The recent decline in the Godrej Properties stock has made it attractive for long-term investors. The stock lost around 46 per cent over the past year, while the BSE Realty Index declined 25 per cent in the same period. Concerns about the lack of new launches, sluggish sentiment in Mumbai and the rising debt weighed on the stock. But these risks have been reduced by the capital raised recently and the company stepping up new launches.

On-time project handover and a geographically diversified portfolio of residential and commercial projects in prime locations make Godrej Properties a good option in the real estate space. Low leverage (the amount of debt the company has in proportion to its equity capital) due to an asset-light model is also a plus, at a time when interest rates do not appear to decline sharply. At the current price of Rs 342, the stock trades at 18 times its estimated 2014-15 earnings, at the lower end of its historical trading band. The stock was recently de-rated on worries that Godrej, unlike other builders, may not make super-normal profits on its land bank. But the asset-light model has allowed Godrej Properties to use available funds for construction spread over 12 cities for a total area of 87.6 million square feet. Recently, the company completed and handed over the first phase of around 600 apartments in the Garden City project in Ahmedabad, launched in 2010. This is its largest residential project with an estimated saleable area of around 20 million sq ft. On-time delivery will likely help sales in the subsequent phases of the project.

Godrej Properties has access to the group companies’ sizeable captive land at Vikhroli in suburban Mumbai. It has been expanding its development rights portfolio and entered into agreements to develop 30 more acres at Panvel, near Mumbai, where a new international airport is planned.

The company’s rights issue in August, priced at Rs 325 per share, raised Rs 700 crore, and helped it reduce net debt to around Rs 1,200 crore from Rs 1,600 crore in June. Net debt to equity ratio fell to 0.57 times from 1.1 times in June. The lower leverage level will enable the company raise additional funds required for its projects. Also, the company’s cost of borrowing is low, at 11.4 per cent.

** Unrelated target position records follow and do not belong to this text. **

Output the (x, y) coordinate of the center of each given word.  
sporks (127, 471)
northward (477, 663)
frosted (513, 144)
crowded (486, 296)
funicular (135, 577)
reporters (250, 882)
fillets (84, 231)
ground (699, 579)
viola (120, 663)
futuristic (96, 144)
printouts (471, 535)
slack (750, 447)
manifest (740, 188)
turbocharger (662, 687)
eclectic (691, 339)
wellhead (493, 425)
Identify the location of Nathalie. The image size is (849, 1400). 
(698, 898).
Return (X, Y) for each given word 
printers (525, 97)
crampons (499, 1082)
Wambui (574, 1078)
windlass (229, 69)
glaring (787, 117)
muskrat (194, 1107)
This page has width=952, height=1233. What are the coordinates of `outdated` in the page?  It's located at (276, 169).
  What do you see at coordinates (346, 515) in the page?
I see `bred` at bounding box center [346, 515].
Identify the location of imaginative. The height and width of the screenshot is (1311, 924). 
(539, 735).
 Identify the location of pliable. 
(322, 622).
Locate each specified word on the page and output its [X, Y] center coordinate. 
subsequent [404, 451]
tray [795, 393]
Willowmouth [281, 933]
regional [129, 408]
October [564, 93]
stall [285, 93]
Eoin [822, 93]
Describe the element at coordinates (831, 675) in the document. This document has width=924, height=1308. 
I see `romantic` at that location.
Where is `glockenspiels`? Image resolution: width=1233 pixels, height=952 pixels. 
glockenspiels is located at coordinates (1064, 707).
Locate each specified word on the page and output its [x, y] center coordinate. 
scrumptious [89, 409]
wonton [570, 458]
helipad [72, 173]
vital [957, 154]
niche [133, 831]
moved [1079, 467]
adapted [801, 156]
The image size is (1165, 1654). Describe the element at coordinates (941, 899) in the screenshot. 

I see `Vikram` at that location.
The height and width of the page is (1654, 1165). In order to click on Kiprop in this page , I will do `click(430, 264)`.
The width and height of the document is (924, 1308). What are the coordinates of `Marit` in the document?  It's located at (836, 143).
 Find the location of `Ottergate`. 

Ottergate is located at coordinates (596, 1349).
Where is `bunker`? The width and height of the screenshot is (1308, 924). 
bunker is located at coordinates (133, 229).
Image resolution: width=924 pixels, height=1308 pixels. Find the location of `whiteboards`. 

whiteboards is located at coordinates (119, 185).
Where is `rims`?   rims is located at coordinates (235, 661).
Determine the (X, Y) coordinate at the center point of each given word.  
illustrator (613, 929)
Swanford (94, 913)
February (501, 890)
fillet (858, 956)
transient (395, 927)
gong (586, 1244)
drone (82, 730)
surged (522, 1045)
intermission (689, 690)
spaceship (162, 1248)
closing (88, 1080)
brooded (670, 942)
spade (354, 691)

Godrej’s numbers over the next couple of quarters, however, may remain muted. Sales have slowed sharply at its Godrej BKC project in Mumbai, with saleable commercial area of 1.2 million sq ft. As the company’s future revenues and margin growth depend on this, sales need to be watched closely for improvements. Also, while the area sold in the September quarter was down 60 per cent year-on-year, revenue and profits increased 37 per cent and 31 per cent, respectively. Strong sales at Godrej One in Vikhroli and completed commercial project Godrej Waterside in Kolkata, aided the numbers.